Hoagland, now a lobbyist for Cigna Corp., has faced off with many of the aides arrayed around the Hart 216 horseshoe these days. Hoagland jokes that his Budget Committee days were like “The Bill and Bill Show” because he worked with Republicans on the committee while Bill Dauster worked with the Democrats.
Dauster, who has a thick gray beard and glasses, is undeniably the breakout star of this year’s spectacle. As the committee’s deputy staff director, he sits just behind Baucus, where much of the action is taking place. On Dauster’s left is Fowler, whom Hoagland calls a health-care whiz kid. She’s a triathlete whose fingers are perpetual motion machines, in almost constant touch with her BlackBerry. She’s buff enough to engage in “the committee-room squat” — a position beside the principal, held for minutes on end.
They don’t make staff chairs big enough for a Bill Dauster; he’s got basketball-player wingspan. Acts of contortion are required for him to make the rounds among staffers to gather reconnaissance. He pretzels up those long limbs to avoid towering over the senators when he’s gathering proxy votes down the row.
Hoagland, his friend and old foil, places Dauster “left of center” on the political spectrum. The word “legend” gets thrown around a lot when Hill types talk about Dauster, who has been working in Congress since 1986, except for some brief detours, such as a stint at the White House and some time on then-Sen. Paul Wellstone’s presidential exploratory committee. He’s one of those guys who seems to know all the answers, a trait prized above all. But he isn’t one to grab a microphone during a hearing — when Baucus asked him to step down to the witness table, he cracked that it might have been his first time on that side of the conversation.

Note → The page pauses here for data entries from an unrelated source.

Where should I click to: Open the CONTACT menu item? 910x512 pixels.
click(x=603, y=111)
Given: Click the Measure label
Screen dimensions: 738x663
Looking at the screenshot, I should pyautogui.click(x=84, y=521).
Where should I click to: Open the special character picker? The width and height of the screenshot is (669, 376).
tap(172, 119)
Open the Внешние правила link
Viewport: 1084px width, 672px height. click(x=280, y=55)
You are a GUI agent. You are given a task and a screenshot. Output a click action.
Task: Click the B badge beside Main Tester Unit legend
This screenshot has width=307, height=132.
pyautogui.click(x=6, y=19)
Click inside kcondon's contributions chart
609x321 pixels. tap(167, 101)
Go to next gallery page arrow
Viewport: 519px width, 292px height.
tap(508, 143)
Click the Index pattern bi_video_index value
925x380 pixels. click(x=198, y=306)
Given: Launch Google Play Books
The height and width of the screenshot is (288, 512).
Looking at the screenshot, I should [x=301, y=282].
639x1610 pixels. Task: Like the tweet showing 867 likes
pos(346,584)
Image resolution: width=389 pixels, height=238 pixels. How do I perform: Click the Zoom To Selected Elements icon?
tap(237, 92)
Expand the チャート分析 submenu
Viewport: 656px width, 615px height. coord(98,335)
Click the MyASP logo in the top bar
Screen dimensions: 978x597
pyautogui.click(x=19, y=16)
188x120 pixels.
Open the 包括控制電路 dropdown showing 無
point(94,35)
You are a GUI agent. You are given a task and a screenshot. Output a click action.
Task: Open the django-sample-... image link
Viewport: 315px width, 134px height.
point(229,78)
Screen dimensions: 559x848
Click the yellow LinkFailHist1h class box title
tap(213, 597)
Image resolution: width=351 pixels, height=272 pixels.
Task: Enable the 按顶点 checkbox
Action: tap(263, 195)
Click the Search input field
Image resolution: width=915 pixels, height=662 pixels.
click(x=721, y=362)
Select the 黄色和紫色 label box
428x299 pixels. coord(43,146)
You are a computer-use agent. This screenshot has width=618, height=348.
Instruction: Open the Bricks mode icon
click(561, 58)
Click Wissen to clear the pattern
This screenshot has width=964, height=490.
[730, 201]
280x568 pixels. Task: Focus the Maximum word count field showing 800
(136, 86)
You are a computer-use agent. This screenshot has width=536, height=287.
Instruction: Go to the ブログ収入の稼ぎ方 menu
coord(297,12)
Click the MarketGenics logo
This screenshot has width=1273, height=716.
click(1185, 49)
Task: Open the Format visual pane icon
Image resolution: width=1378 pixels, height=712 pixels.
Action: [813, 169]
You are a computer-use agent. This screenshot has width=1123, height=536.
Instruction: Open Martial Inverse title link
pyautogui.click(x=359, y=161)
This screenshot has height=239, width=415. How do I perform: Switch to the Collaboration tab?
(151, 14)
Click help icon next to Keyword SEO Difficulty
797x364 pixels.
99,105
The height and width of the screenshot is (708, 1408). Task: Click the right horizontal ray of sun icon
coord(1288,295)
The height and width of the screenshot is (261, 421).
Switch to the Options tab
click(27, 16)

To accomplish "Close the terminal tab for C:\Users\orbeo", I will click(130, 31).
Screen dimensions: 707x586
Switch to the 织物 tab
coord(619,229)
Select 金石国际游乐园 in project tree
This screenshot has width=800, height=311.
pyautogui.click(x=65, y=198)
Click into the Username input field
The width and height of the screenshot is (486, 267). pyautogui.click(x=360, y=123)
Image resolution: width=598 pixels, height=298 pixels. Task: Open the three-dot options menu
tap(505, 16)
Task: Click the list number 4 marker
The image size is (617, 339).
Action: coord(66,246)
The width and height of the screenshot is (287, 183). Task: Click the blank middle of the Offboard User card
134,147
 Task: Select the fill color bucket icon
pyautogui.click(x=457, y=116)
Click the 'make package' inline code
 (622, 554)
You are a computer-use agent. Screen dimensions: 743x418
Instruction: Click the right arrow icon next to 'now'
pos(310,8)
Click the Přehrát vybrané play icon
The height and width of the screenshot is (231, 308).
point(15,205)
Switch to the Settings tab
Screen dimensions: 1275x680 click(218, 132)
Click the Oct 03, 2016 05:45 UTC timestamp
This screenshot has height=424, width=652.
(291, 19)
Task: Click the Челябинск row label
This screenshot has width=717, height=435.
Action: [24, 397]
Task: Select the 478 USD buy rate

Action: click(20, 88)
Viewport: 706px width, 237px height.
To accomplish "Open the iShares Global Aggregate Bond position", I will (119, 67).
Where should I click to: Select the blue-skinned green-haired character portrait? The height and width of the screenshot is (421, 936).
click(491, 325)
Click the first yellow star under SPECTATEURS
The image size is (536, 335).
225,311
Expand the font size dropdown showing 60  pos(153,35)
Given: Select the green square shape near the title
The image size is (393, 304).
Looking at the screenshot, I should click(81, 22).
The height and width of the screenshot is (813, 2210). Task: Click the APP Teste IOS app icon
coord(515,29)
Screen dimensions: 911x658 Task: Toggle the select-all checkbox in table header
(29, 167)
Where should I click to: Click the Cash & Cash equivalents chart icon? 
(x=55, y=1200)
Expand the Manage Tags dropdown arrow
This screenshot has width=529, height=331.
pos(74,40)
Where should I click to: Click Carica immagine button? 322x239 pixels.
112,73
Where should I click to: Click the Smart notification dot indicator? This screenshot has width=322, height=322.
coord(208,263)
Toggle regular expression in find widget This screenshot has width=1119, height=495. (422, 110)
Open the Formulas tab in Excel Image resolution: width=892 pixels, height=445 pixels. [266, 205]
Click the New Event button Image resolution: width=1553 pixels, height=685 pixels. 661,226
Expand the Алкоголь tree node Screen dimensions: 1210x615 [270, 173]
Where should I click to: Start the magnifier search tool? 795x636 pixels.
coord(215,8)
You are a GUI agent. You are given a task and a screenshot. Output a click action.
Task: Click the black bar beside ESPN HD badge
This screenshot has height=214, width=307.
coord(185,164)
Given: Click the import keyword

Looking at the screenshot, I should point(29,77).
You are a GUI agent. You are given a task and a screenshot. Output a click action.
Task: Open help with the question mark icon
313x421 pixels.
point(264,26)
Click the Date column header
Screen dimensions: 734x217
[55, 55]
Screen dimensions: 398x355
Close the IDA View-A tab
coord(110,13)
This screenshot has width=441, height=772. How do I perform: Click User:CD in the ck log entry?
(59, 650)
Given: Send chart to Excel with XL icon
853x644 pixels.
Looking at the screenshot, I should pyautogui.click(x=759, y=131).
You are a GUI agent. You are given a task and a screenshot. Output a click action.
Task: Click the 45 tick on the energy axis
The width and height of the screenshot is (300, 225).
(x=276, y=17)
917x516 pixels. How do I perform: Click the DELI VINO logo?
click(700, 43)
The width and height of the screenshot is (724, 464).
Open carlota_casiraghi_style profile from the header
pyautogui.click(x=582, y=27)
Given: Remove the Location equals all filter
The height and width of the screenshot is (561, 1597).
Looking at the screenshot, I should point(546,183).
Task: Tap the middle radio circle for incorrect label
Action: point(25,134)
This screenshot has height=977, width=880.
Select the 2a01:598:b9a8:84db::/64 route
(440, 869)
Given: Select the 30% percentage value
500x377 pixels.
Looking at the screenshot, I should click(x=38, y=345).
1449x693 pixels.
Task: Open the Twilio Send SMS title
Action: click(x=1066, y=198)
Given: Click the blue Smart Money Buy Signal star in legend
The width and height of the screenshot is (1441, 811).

For all of Dauster’s fade-into-the-background ways inside the Capitol, boy, can he cut loose outside of it. He has a Web site called A Progressive Voice to archive all his quipstering, an anthology of one-liners that might have spiced up some of the duller moments during the past two weeks of marathon health-care debating. In speeches, he has noted that “Congress does do a lot that’s worth making fun of” and that “stupidity is not a disqualification for Congress,” a notion that he backed up in bipartisan fashion by invoking Grassley’s observation that “a lot of nuts get elected to the United States Senate.”
In 2006, Dauster told an audience that “Ambrose Bierce defined a ‘day’ as ‘a period of twenty-four hours, mostly misspent.’ Bierce could well have been speaking of an average day in the administration of President George W. Bush.”
Maybe Dauster needs his own show. But, over at Hart, it’s a Baucus production. Dauster always plays the straight man.
Researcher Alice Crites and staff writer Dana Milbank contributed to this report.